Eleanor Goodman

Eleanor Goodman

Photo by Barry Braunstein Photography


Eleanor Goodman is an award-winning translator and author. Her first poetry collection is Nine Dragon Island (2016), and her translations include Something Crosses My Mind: Selected Poems of Wang Xiaoni (2014), Iron Moon: An Anthology of Chinese Workers Poetry (2017), The Roots of Wisdom: Poems by Zang Di (2017), and Days When I Hide My Corpse in a Cardboard Box: Poems of Natalia Chan (2018). She has been an artist in residence at the American Academy in Rome, held a Fulbright grant to Beijing, and participated in the Princeton Poetry Festival. She is a research associate at the Harvard University Fairbank Center.

Project Description

To support the translation from the Chinese of Elegies for My Son by Zang Di (b. 1964), who early in his writing career also worked as a reporter for the second largest state-owned news service in China. Conducting interviews, traversing remote parts of his home city, and seeing how different people lived their lives left him fascinated with multiplicities of points of view, a quality that is reflected in his poetry. For decades, Zang Di has committed to writing a poem a day. The poems in Elegies for My Son were written in the wake of Zang Di suffering the loss of his seven-year-old son in a drowning accident.

Of all the many wonderful things that a National Endowment for the Arts Fellowship implies, what I find myself focused on most these days is the idea of fellowship: camaraderie, companionship, mutual support, and understanding. All writers spend most of their time communing with a computer screen or a written page, often alone in a silent room. But a fellowship offers a broader community, a sense of belonging and of connection.

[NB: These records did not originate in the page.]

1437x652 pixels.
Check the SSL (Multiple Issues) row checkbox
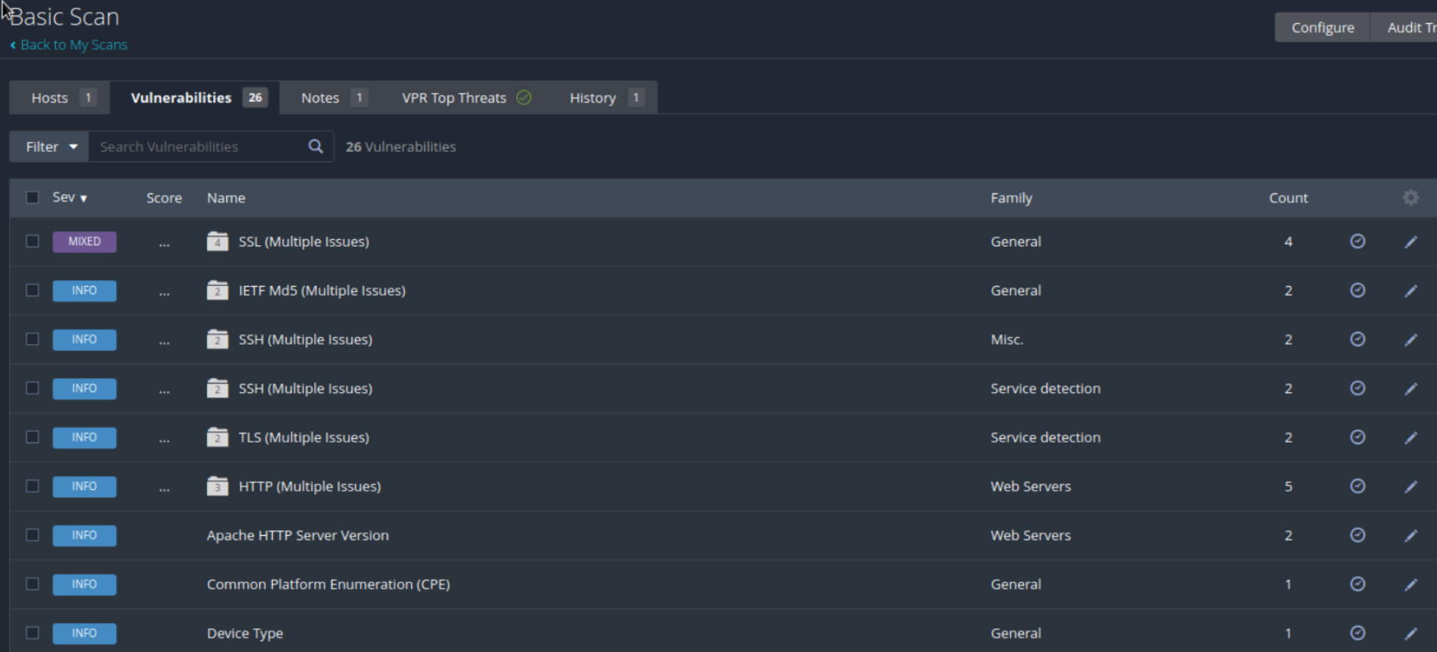pos(32,242)
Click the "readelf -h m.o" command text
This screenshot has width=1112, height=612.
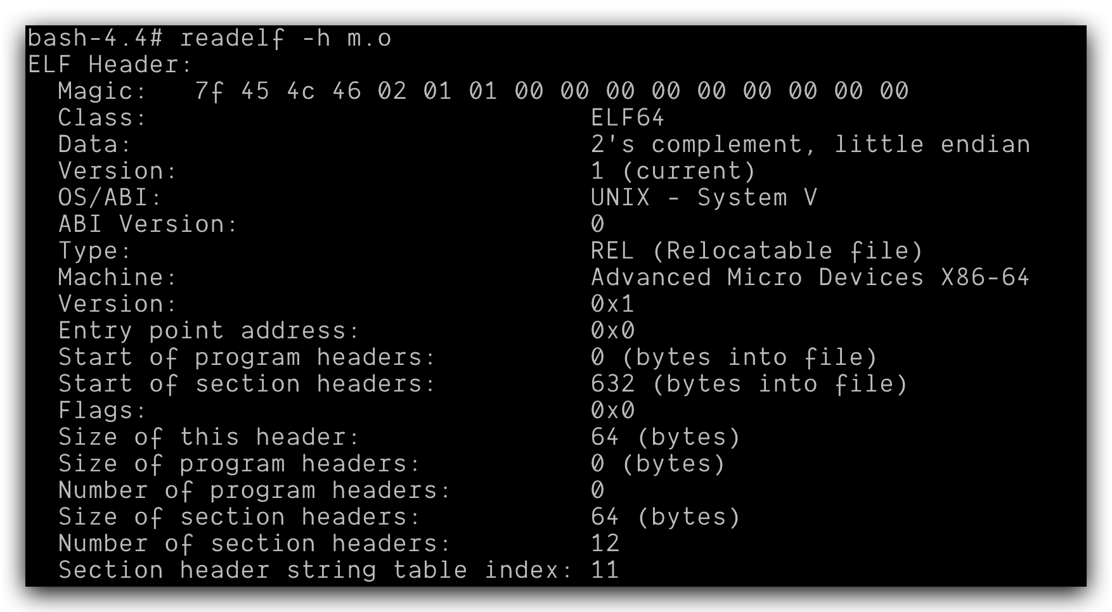285,39
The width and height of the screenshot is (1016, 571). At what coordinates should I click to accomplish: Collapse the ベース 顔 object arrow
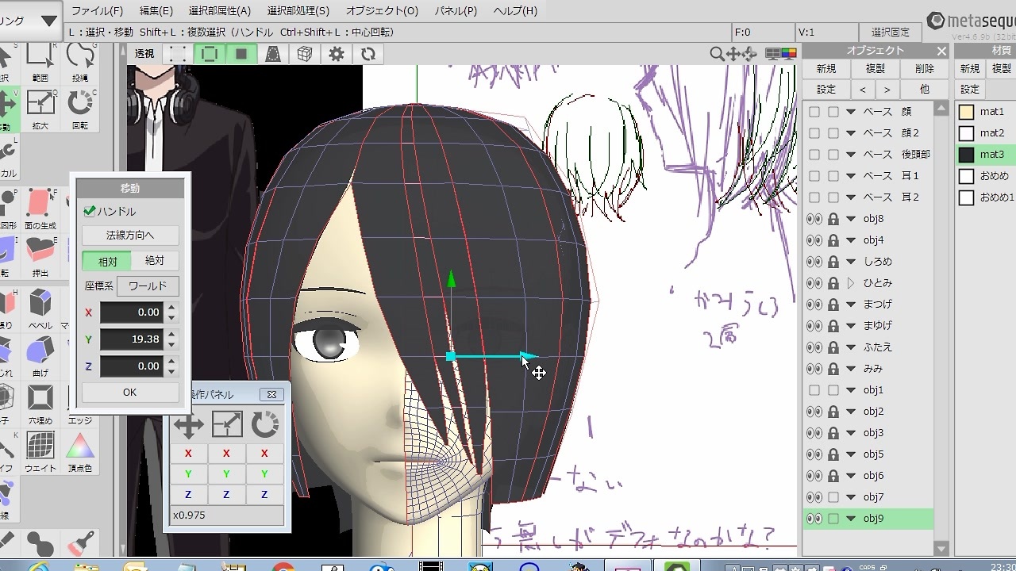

Yet translation itself is a kind of fellowship: a meeting of minds and artistic sensibilities and cultural baggage. It is a deep kind of empathy, a practice of temporarily inhabiting another language, another sensory perspective, even another life. To be able to engage in all this within the larger fellowship of the NEA is an incredible honor, and I’m deeply grateful for these gifts of time and of community.